One-stop solutions like CrowdStrike, that offer automated updates, make maintenance invisible, and perhaps even offer companies a way to trim their IT departments. Financially, this is a compelling narrative. This approach was successful for CrowdStrike, and it quickly outgrew its startup stature—but perhaps not its culture. Startup culture has to mature when it provides services to enterprise companies running software that controls services and products upon which people’s lives and livelihoods depend. In those use cases, software needs to be resilient and robust. It’s why government projects take so long and have so many steps. Safety requires redundancy, attention, and care. And that means thorough and complete testing.
Data theft and hacking are huge security issues that can have physical repercussions, as with the Las Vegas hotel hack and others. But when the trusted security company crashes everyone’s machines by mistake, it also creates vulnerabilities for hackers to do damage, by providing easy opportunities to breach systems, while machines all over the world are compromised from the faulty updates.
During the outages, the FCC posted on X that it was “aware of reports of a systems outage causing disruptions in service, including 911.” But beyond that, the agency didn’t offer the public much intel.
What makes this all the more frustrating is that Crowdstrike did comment to a prior FCC call for shaping policy. In 2023, CrowdStrike responded to the FCC’s request for the Federal Communications Commission: Data Breach Reporting Requirements with a lengthy submission suggesting ways to protect systems. It concluded with the ill-fated quote, “There’s only one thing to remember about CrowdStrike: We stop breaches.”
There must be something that CrowdStrike was missing internally to actually cause outages instead. To ensure that it won’t happen again, CrowdStrike said that it intends to take measures to localize some testing with developers, add additional checks to the Content Validator, and include other safeguards to protect against this type of problematic content from being deployed in the future.
These protocols could have been implemented in the first place. Why weren’t they?

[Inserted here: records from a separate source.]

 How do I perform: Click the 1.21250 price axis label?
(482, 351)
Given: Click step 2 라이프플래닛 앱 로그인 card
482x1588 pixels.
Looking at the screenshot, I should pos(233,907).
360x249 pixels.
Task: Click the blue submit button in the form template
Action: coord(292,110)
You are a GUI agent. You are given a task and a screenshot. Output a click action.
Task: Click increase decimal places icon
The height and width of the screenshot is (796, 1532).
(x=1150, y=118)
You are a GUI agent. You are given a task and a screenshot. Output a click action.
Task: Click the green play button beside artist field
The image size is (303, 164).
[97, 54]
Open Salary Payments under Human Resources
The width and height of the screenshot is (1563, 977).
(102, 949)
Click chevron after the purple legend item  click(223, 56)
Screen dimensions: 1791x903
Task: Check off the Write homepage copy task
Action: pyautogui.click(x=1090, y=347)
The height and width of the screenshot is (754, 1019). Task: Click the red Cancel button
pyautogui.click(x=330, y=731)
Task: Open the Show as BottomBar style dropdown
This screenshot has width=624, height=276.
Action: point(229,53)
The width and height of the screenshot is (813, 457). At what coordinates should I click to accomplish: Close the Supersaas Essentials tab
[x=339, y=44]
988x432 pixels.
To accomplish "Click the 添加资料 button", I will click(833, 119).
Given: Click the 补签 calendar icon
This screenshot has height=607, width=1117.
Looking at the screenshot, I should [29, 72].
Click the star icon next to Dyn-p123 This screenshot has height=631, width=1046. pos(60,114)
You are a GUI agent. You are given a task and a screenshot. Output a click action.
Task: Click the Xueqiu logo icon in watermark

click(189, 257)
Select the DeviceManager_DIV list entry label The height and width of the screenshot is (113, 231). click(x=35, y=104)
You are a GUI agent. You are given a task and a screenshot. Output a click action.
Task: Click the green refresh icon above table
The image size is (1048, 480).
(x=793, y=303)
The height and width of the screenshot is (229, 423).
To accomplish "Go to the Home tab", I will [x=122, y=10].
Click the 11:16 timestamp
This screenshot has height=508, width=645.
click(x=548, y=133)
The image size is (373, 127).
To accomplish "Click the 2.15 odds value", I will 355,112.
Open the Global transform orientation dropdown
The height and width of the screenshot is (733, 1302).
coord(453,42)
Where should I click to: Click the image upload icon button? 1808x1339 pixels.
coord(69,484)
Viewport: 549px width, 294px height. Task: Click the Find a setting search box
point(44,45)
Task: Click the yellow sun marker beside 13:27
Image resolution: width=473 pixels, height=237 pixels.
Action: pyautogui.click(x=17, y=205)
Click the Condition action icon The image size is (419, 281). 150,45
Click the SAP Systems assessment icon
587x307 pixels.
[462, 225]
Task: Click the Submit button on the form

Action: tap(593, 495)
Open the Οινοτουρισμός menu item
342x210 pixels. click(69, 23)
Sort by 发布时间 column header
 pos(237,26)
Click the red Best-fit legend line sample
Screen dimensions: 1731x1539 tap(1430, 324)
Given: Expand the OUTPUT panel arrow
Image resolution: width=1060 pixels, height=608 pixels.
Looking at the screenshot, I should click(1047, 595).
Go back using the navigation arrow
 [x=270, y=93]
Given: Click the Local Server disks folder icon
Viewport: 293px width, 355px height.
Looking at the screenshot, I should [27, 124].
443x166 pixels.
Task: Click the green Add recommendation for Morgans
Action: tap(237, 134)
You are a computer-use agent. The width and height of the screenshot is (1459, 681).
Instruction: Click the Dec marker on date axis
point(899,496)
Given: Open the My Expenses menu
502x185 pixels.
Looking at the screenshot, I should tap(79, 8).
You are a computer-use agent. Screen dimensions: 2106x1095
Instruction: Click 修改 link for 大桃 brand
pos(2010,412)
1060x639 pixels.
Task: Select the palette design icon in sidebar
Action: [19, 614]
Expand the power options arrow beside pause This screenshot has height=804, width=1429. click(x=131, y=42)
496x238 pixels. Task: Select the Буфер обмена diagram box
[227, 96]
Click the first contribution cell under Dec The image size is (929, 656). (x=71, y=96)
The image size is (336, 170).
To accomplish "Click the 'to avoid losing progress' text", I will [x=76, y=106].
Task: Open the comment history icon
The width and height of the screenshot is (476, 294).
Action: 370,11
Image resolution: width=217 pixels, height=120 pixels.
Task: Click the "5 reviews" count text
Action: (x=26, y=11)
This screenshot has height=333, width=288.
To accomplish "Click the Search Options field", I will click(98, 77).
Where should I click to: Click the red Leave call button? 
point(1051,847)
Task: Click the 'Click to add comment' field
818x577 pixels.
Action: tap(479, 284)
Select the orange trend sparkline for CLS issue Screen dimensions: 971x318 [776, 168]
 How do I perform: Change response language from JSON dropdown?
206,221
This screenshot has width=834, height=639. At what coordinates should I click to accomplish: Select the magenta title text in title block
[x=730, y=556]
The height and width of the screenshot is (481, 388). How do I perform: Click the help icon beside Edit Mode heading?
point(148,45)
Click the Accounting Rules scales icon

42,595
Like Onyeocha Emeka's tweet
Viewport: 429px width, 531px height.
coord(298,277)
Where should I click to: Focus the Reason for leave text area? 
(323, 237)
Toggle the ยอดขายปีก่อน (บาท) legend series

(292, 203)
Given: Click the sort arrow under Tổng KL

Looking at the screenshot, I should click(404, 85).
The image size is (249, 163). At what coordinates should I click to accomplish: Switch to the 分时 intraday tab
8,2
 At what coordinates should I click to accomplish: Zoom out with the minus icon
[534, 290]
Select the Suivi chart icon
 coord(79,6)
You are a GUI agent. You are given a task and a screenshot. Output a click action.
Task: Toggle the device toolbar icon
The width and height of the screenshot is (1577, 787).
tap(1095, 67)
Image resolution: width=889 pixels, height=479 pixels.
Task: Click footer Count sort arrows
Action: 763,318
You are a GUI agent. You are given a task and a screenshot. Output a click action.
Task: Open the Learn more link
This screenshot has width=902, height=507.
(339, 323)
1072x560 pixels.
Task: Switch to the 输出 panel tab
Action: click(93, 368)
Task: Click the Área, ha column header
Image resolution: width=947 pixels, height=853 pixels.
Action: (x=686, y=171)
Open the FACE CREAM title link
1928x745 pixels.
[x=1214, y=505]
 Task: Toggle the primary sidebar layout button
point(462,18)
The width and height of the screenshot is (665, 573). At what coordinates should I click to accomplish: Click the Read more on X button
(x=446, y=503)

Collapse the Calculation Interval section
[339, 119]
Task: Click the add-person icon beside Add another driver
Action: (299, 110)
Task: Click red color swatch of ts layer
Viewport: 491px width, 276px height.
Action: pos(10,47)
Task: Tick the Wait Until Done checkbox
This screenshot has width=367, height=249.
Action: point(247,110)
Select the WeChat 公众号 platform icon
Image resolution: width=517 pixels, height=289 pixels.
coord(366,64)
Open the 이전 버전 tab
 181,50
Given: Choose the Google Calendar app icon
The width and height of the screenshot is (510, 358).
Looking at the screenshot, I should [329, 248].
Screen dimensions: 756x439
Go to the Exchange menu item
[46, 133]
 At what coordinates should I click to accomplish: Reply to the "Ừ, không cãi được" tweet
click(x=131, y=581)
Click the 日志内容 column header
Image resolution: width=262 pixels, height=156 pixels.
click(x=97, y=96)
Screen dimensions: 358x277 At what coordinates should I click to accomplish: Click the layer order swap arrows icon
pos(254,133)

The security industry has likely had some good reasons for evolving the way it has, but radical disruptions, such as the way CrowdStrike approaches wanting to “change the security industry” (Kurtz’s words), are potentially insecure and expensive for its customers. It’s a hard lesson for the CrowdStrike CEO, who is now being called by Congressional Republicans on the House Homeland Security committee to testify about how these incidents happened and what can be done to prevent them in the future.
Perhaps this will encourage CrowdStrike and others to add people back into the testing loop. But, it seems just as likely that the glitch we saw last month becomes known not as a bug, but rather as an increasingly common feature in our rush to automate. And adding AI without thorough testing will just make things worse.
[Correction, August 2, 2024: A previous version of this story said that the CrowdStrike incident caused breaches. In fact, it caused outages.]